Kaynak
::::
Şubat 2017

Katılanlar:

Erhan Altunel
Mehmet Arda
Barış Arkayın
Bilge Cankorel
Selçuk Erden
Nabi Eren
Ali Erengül
Münip Gümrükçüoğlu
Rüştü İzmen
Zeki Karakimseli
Mustafa Mengü
Vefa Ocak
Zafer Olgaç
Sertan Özan
Üstün Sanver
Ahmet Tarhan
Mahmut Tarzi
Ömer Tunçer
Ali Vardar

Toplantı Notları

Selamlar,

Bugün Filiz’de takriben 20 kişi idik. Her zamanki gibi bol mavra ile geçti. Günün yıldızları Ahmet Tarhan ve Mustafa Mengü idi. Bir de, her daim yıldız ÜSTÜN.

Biliyorsunuz Tarhan’ın eşi ağır ve zahmetli bir diz ameliyatı geçirdi. Tarhan bunun sıkıntılarını anlatırken bir münasebetsiz arkadaş (yetersiz kan sulandırıcıdan ötürü kimdi hatırlayamıyorum, ÜSTÜN olabilir) ‘yeni bir karı al daha ucuza gelir’ demez mi. Tarhan anında ret cevabı verdi ve kendisinin antikacı olduğunu beyan etti. Ben lafa girdim ve ÜSTÜN’ün alanına girip aşırı rekabet yaratmadıkça bu zevkini olumlu karşılayacağımı beyan ettim. Mengü lafa karıştı ve onun sevdiği yaş grubunu öğrenmiş olduk. Sonuçlar:

ÜSTÜN 90+ arkeolojik ve tarihi eserler
Tarhan 70 civarı antika eserler
Mengü 47-52 eskimeye yüz tutmuş eserler
Rüştü 38-42 ideal yaştaki eserler
Çıtırcı beyler 18-25 malum sebeplerden isim veremiyorum

 

Mengü ayda 1500 TL elektrik parası veriyormuş ısınmak için. Sebebini sorduğumda evde donla dolaştığını öğrenmiş olduk. Maazallah donsuz dolaşma merakı olaydı ne fatura öderdi acaba.
::::
Görev
Toplantı notlarının "Mengü ayda 1500" ile başlayıp "fatura öderdi acaba." ile biten kısmını, "elektrik parası" ifadesini "doğalgaz parası" ile değiştirerek yeniden yazın. Yalnızca toplantı notlarını esas alın.

Sağlanan Veriler
::::
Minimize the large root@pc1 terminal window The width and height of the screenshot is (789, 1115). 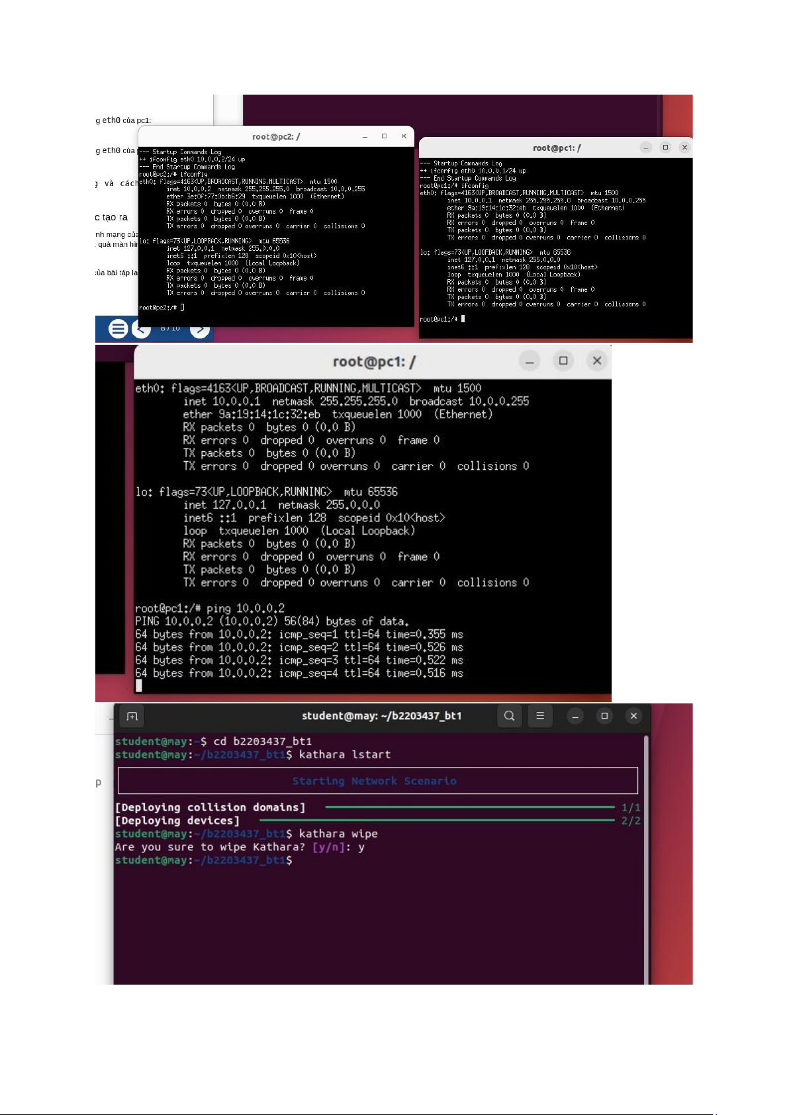530,361
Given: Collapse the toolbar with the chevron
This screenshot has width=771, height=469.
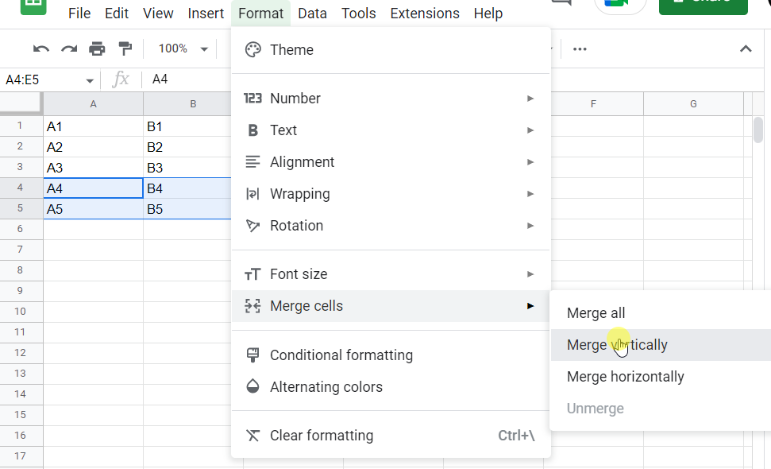Looking at the screenshot, I should click(x=746, y=48).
::::
Görevin Çözümü
Mengü ayda 1500 TL doğalgaz parası veriyormuş ısınmak için. Sebebini sorduğumda evde donla dolaştığını öğrenmiş olduk. Maazallah donsuz dolaşma merakı olaydı ne fatura öderdi acaba.